In any case, we aren’t trying to reify these five values—we’re interested in discussing how well we’re living them, and whether we should be emphasizing them.
To that end we tried to invite everyone in the College community to talk about what they thought Davidson’s core values should be. We tried to make this a completely open process, and everyone who wanted to be interviewed got interviewed, with one major exception. Many trustees asked to interview when they were on campus for their annual meeting, but the meeting got cut short because of a nasty snowstorm and most of the trustees had to leave early.
Please feel free to explore the site and watch the 36 interviews in their entirety. You will notice that each video has a comment option. We welcome your comments and hope to begin healthy dialogue on these issues right here on this site. You can respond to other people’s comments as well.
Enjoy!
Dr. Paul Miller, Dr. Paul Studtmann, Jeff Tolly ’10
Lots of thoughts in response to this, which are hard to organize quickly what with several topics and so many perspectives compressed together.
Mainly I am struck by how earnest the video is and the interviewees are. If not a value, then earnestness comes across as a characteristic. Maybe that’s an editorial decision/influence, but in any event it smacks true to an alumnus like me.
The musings on confederate heritage are hilarious, and of course specious at best. Sorry to offend commentators, though I am sure no offense is taken.
The best insight we could get into our institution would be to compare this to a similar project at another one.
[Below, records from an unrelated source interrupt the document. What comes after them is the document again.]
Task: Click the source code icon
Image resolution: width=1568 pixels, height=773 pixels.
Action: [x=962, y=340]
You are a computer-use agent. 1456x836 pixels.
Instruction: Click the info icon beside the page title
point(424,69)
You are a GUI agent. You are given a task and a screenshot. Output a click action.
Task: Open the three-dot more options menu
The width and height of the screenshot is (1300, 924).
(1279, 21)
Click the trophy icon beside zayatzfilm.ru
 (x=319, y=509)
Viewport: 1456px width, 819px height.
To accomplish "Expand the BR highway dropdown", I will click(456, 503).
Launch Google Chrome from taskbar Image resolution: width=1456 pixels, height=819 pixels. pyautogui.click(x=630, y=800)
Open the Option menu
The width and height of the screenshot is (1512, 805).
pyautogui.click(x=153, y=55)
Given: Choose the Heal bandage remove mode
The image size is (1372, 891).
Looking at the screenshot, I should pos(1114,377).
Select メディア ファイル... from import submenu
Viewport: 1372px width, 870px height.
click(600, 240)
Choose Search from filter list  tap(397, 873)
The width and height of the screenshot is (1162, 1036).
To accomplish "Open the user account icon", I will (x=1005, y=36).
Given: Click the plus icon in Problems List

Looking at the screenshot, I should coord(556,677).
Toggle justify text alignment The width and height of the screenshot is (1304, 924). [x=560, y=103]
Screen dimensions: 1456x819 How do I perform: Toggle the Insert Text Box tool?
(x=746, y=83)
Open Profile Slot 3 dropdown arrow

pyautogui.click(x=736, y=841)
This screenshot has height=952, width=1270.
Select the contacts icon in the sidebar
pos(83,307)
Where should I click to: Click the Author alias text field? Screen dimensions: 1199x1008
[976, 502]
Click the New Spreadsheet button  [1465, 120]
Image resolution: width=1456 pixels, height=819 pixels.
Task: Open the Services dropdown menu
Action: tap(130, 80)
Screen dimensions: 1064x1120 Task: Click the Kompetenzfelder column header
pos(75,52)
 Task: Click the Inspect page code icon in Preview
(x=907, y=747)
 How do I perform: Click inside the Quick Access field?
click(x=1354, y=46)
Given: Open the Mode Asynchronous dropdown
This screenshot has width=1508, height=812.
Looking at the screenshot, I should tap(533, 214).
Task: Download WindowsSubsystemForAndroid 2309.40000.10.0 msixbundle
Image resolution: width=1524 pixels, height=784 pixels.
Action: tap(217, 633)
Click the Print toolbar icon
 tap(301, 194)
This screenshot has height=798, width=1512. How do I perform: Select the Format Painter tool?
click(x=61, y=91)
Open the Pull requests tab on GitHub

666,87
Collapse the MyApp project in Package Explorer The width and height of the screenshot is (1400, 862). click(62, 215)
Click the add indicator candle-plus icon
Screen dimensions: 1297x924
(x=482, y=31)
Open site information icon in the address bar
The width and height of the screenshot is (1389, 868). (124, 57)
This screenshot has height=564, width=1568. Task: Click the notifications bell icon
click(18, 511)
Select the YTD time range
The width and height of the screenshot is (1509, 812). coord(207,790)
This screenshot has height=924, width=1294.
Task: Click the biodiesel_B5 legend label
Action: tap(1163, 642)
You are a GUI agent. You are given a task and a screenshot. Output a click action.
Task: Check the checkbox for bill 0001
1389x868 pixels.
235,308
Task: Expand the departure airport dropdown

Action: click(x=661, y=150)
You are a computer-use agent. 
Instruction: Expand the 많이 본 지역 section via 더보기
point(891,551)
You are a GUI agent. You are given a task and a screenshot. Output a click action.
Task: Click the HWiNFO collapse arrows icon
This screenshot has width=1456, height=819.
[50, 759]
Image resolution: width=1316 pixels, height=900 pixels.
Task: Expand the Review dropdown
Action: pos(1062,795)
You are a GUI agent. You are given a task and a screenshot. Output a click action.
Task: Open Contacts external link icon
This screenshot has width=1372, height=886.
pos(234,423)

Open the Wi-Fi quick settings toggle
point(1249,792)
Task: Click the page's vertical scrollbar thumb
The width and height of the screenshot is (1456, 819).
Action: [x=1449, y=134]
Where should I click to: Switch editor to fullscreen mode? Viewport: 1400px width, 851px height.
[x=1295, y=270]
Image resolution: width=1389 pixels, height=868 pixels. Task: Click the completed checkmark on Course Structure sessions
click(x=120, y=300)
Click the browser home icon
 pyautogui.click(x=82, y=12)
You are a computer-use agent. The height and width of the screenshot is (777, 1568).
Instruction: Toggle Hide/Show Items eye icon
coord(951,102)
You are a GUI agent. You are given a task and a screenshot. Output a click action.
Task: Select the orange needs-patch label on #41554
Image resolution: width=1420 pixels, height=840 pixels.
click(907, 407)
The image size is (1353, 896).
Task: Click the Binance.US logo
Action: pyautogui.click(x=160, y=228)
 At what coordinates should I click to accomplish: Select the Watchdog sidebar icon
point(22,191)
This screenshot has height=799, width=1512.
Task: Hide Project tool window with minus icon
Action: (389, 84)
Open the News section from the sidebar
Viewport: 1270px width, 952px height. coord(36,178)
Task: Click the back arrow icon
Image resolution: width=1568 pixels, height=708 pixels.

That exercise would certainly bring to light by contrast which core value distinguish us truly.
That the best example of hypocrisy at the college is ambiguity over the alcohol policy seems unlikely given the nature of the world, but if it is the case, it is surely a great great to Davidson’s integrity that it is all that comes to mind. The no-debt policy and the commitment to it has to make your chest puff out a bit as an alumnus. Go alma mater, go!
To offer my own thoughts, and not to comment on the strategic plan at all, I would just say in a knee jerk that emotionally the ideas of “learning” “community” and “service” resonate with me as true values you just breath in on campus.
In a phrase, at its best, Davidson was for me “Learning among others.” The experience of “learning among others” brought me to reflect deeply on what Rob Spock finished with “deciding how we want to be in this world.” That question and that focus cuts to the real meaning of life.
In spite of the deficiencies Davidson has–not the focus of discussion here–I felt empower by the learning, instructed by “learning among others” in a community interested in learning, and as a result, being debt free, I left feeling a great deal of autonomy–to pick up on another word from the video–intellectually and economically.
With and without logic or reason, I’m extremely and eternally grateful to and loyal to the school.
Thanks for the video!
I don’t think the professor @ minute 23:37 ever had any fun as a student or young adult. Loosen up man. Drinking a beer isn’t dishonorable.
These kids can be drafted to fight and defend the country but you get all upset when they enjoy a cocktail?
This teetotaler academic is divorced from reality. Don’t ruin the social environment at Davidson. It’s fun, open and safer than other schools that force drinking underground and off campus.